*Fragmento proporcionado*.
⟨
Cuenta la leyenda que la Virgen se apareció en 1208 a Santo
Domingo de Guzmán en una capilla del monasterio de Prouilhe (Francia) con un
rosario en las manos, le enseñó a rezarlo y le dijo que lo predicara entre los
hombres; además, le ofreció diferentes promesas referentes al rosario. El santo
se lo enseñó a los soldados liderados por su amigo Simón IV de Montfort antes
de la Batalla de Muret, cuya victoria se atribuyó a la Virgen. Por ello,
Montfort erigió la primera capilla dedicada a la imagen.
En el siglo XV su devoción había decaído, por lo que
nuevamente la imagen se apareció al beato Alano de la Rupe, le pidió que la
reviviera, que recogiera en un libro todos los milagros llevados a cabo por el
rosario y le recordó las promesas que siglos atrás dio a Santo Domingo.
⟩
*Enunciado del ejercicio*. Copia literalmente el pasaje del fragmento sobre la leyenda del rosario que comienza con "En el siglo" y continúa hasta "a Santo Domingo.".

*Datos proporcionados*.
⟨
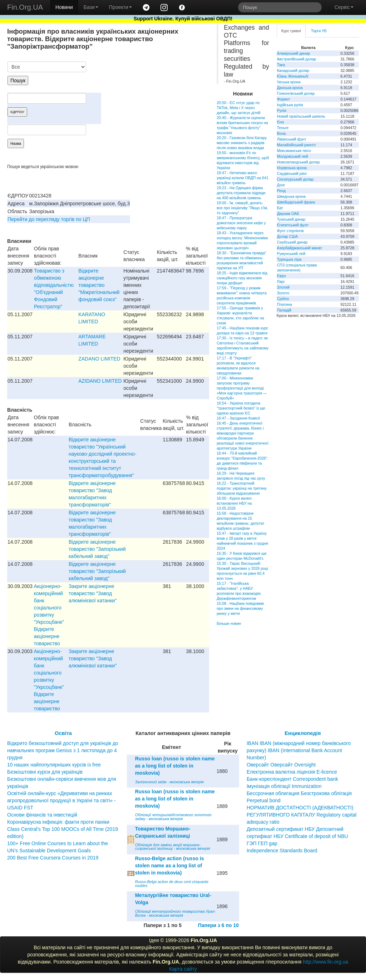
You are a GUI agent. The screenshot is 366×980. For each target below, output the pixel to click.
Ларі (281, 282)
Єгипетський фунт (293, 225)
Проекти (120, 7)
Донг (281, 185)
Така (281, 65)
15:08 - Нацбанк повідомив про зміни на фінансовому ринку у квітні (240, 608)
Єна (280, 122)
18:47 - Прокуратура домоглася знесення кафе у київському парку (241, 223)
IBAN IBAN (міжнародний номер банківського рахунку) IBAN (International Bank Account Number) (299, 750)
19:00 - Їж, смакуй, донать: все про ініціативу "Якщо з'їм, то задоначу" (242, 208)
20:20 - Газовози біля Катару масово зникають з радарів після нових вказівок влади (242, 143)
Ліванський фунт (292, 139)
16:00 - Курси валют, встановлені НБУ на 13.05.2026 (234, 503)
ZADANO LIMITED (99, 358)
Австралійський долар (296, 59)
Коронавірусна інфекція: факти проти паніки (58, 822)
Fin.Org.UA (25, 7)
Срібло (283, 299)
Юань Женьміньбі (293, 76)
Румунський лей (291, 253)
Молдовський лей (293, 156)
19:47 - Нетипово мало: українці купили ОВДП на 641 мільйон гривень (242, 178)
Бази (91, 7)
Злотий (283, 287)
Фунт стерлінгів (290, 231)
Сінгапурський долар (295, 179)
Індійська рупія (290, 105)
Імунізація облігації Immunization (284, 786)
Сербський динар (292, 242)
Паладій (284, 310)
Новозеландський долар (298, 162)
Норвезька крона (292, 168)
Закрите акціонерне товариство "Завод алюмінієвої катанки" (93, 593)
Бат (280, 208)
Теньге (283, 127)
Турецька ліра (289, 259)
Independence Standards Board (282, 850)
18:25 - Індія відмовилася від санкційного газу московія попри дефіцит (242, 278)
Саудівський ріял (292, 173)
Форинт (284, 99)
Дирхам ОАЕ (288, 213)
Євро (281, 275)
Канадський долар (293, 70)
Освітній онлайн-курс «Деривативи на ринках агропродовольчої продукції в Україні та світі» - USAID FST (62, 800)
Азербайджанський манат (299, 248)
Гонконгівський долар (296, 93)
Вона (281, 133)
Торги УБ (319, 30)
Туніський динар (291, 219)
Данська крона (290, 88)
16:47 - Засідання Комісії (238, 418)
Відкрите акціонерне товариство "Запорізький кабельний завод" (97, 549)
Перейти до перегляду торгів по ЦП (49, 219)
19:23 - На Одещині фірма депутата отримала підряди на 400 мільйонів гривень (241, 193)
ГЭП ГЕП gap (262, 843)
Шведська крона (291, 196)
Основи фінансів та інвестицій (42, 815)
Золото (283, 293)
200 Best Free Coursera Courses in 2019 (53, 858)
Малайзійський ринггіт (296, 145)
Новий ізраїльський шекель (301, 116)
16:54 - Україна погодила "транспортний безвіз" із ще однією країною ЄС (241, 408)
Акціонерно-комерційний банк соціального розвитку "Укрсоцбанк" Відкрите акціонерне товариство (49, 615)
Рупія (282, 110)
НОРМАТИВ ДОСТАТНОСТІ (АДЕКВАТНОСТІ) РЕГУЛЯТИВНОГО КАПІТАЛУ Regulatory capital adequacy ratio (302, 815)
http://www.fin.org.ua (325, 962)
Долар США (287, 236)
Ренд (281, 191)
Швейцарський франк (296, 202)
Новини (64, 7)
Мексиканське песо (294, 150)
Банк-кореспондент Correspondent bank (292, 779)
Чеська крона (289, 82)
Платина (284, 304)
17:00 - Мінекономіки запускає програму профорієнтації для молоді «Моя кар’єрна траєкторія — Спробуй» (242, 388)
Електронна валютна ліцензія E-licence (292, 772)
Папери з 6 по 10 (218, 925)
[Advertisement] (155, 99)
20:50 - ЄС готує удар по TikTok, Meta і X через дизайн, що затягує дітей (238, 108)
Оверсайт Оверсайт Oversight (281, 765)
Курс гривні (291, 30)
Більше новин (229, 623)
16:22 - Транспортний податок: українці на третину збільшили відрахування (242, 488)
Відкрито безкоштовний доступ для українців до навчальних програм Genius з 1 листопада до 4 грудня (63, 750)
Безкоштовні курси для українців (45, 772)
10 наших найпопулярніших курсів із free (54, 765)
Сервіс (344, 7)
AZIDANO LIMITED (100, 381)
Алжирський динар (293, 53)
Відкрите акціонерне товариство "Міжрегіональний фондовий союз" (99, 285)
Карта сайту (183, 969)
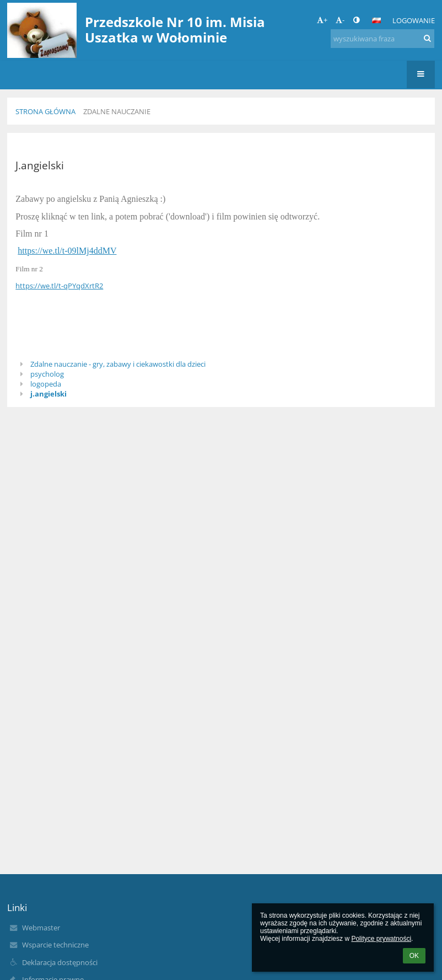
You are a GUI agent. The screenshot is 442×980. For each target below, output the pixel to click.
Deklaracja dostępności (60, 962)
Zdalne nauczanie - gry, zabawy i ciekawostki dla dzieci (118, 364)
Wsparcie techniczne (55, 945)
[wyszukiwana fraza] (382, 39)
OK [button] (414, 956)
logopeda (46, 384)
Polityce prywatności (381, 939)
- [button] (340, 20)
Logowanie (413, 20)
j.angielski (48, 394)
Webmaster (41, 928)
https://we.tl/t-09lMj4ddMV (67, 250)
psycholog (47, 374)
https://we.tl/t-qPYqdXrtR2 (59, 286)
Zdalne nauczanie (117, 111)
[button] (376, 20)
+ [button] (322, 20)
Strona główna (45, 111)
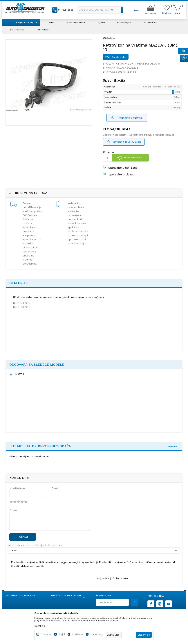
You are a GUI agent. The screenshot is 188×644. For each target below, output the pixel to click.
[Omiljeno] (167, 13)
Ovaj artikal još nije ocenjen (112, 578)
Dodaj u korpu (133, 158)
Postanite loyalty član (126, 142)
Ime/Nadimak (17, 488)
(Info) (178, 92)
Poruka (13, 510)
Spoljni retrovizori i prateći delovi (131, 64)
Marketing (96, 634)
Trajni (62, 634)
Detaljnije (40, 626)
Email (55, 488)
⟩
⟨
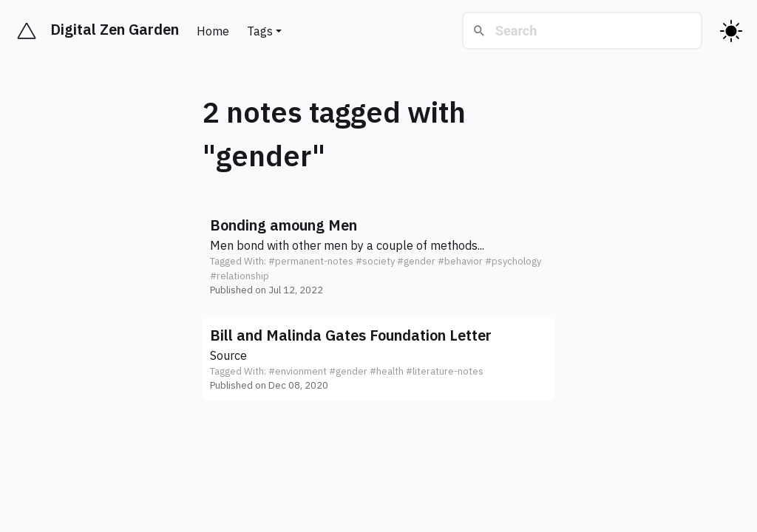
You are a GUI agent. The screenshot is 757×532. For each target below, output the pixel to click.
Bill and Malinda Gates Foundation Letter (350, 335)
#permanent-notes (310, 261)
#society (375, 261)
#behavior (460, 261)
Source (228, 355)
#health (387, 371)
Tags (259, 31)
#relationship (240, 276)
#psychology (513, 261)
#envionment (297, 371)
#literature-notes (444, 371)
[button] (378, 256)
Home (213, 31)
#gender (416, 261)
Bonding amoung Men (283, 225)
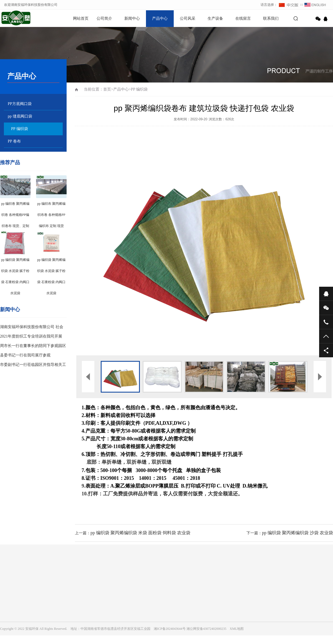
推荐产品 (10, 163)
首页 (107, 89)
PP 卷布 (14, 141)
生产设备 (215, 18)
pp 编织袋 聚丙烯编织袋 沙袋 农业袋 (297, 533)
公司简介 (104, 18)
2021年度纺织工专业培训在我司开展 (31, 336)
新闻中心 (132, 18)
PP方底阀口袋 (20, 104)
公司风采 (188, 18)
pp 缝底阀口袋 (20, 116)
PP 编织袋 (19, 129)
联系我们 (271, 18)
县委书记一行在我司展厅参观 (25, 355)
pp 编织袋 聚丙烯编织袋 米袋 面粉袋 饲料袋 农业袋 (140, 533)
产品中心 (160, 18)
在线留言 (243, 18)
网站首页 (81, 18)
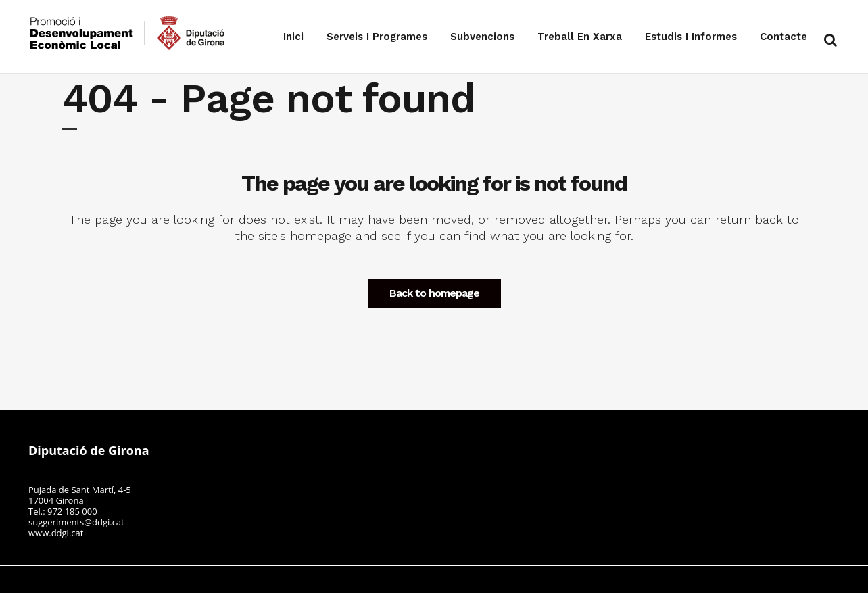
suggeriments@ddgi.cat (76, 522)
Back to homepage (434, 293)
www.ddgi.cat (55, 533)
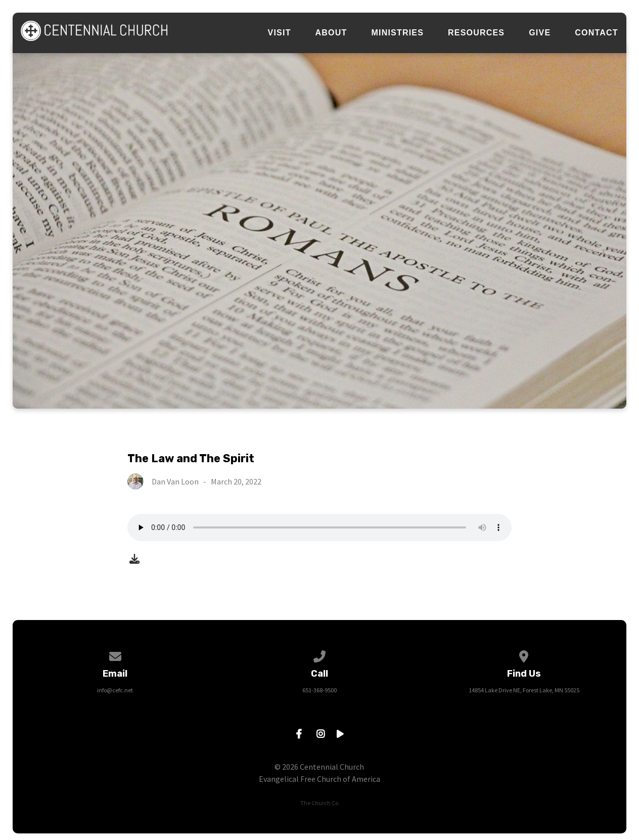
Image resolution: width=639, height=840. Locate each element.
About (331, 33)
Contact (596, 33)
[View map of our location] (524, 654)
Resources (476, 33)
⟩
*Solución del problema*.
En el siglo XV su devoción había decaído, por lo que
nuevamente la imagen se apareció al beato Alano de la Rupe, le pidió que la
reviviera, que recogiera en un libro todos los milagros llevados a cabo por el
rosario y le recordó las promesas que siglos atrás dio a Santo Domingo.